The whole room ooh’d and aah’d as he lifted his shirt to show off his new tattoo. Some of those ooh’s and definitely a few of those aah’s were for the six-pack and bulging chest muscles that accompanied the healing body art. Chen watched from afar. He was an exchange student in a place as foreign to him as a cheeseburger is to Mr. Tattoo Muscles.

Chen had just started enjoying the house party, but with the arrival of this inked Hercules the whole affair had deteriorated into an ogling orgy. In the blink of an ab muscle Chen had gone from exotic new guy to a Chinese wallflower. 

The guy in question, whose name could only be something like Clive, or Cliff or Cody, claimed to love the orient and everything Kung and everything Fu. His latest tattoo was apparently the Chinese symbol for ‘Dragon’, representing his zest for life and inner fire or whatever the tattoo parlour had sold him.

From beneath a low brow, Cody-Cliff-Clive scanned the room for someone. His gaze fell on a garden of wallflowers growing out of a sofa in a far, dark corner of the room. Pale and nerdy faces all turned to one another wondering why this demi-god was looking their way. Soon they realized that he was beckoning to Chen.

Chen felt the heat of the social spotlight on him.
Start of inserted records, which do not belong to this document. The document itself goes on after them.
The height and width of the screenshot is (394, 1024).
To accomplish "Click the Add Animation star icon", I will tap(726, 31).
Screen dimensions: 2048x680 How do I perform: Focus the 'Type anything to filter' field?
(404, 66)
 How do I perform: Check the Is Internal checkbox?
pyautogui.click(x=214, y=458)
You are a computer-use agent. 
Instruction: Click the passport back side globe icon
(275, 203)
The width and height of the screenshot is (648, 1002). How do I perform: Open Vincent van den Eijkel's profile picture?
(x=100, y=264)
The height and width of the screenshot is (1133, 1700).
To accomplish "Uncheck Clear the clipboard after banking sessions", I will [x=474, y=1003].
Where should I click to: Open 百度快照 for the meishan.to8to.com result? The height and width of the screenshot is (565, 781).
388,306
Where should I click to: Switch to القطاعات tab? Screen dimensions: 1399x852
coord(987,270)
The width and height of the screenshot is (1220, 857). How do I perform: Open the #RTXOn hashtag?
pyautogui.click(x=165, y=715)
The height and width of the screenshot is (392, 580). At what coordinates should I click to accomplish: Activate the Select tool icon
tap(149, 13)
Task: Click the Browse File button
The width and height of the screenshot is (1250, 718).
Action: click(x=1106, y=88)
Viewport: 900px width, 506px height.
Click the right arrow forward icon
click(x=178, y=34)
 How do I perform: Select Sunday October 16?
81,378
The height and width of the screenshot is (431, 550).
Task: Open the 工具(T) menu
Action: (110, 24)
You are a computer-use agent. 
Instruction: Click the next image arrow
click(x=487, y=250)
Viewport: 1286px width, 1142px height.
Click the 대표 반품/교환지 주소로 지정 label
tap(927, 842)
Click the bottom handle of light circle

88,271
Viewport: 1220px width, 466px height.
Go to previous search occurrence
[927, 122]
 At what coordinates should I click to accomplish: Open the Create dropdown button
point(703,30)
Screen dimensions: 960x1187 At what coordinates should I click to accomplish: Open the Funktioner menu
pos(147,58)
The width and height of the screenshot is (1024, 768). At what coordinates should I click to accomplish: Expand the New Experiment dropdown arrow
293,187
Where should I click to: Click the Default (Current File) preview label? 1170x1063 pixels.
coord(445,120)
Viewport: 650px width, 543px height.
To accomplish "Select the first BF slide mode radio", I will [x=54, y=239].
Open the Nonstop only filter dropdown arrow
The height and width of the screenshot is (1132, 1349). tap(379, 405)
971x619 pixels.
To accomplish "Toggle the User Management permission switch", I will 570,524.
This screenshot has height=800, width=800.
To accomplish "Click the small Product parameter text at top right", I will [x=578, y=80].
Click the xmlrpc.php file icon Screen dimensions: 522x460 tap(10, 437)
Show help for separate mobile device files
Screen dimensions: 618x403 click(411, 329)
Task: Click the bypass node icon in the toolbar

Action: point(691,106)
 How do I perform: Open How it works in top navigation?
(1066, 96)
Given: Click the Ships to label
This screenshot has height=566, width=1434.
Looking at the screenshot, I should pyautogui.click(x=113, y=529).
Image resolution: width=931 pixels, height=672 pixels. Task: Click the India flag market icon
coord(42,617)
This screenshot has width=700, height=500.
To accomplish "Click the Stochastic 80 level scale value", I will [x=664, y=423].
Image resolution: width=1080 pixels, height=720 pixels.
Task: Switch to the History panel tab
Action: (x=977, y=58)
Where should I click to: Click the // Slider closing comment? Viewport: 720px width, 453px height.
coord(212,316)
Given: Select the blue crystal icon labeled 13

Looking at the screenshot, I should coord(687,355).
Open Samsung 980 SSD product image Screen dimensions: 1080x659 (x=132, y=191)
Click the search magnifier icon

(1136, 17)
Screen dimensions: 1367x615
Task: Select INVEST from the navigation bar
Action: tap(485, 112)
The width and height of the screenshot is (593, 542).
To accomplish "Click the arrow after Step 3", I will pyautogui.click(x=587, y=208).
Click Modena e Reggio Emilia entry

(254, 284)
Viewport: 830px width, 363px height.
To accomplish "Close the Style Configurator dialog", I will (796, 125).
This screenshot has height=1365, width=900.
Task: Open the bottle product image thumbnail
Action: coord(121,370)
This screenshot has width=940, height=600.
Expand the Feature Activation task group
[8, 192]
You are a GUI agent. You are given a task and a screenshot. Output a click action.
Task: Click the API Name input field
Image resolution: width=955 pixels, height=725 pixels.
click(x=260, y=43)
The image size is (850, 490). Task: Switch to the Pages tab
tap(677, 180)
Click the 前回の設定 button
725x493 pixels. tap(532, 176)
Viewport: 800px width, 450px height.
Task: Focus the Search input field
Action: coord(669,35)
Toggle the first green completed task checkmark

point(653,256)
He stood up and the party parted before him like the red sea before a skinny Asian Moses. Cliff-Clive-Cody called Chen over and promptly insulted Chen’s elderly horse. Chen had had his horse insulted many times since his arrival in this foreign land, and understood that he was being greeted in mispronounced Mandarin.

Then, the mountain of a man pointed at the ink on his granite body and said, ‘What do you think?’ he asked in a voice as rough as his designer stubble.

For the first time, Chen actually looked at the tattoo chiseled onto the writhing mass of grotesque musculature. ‘This one means ‘Warrior’. It represents the challenges I’ve had to overcome,’ said Clive-Cody-Cliff. He then pointed to the next one down the column of symbols, but before he could open his mouth Chen said, ‘Donkey. Urinal. Hiking pamphlet.’

The man whose nickname was no doubt Cod-Oh or Cliff-Oh or Clive-Oh went quiet. Then a whisper crept from the back of his throat, ‘What?’ he asked. Chen shook his head and deliberately pointed, one at a time, at the three symbols running down this party thief's rippling right flank. ‘This word means Donkey, this one is Urinal, and this one isn’t even Mandarin, it’s Cantonese for Hiking Pamphlet.’

The party went as quiet as a wake.

Abs disappeared under a wilting shirt, and somewhere a wallflower started to laugh.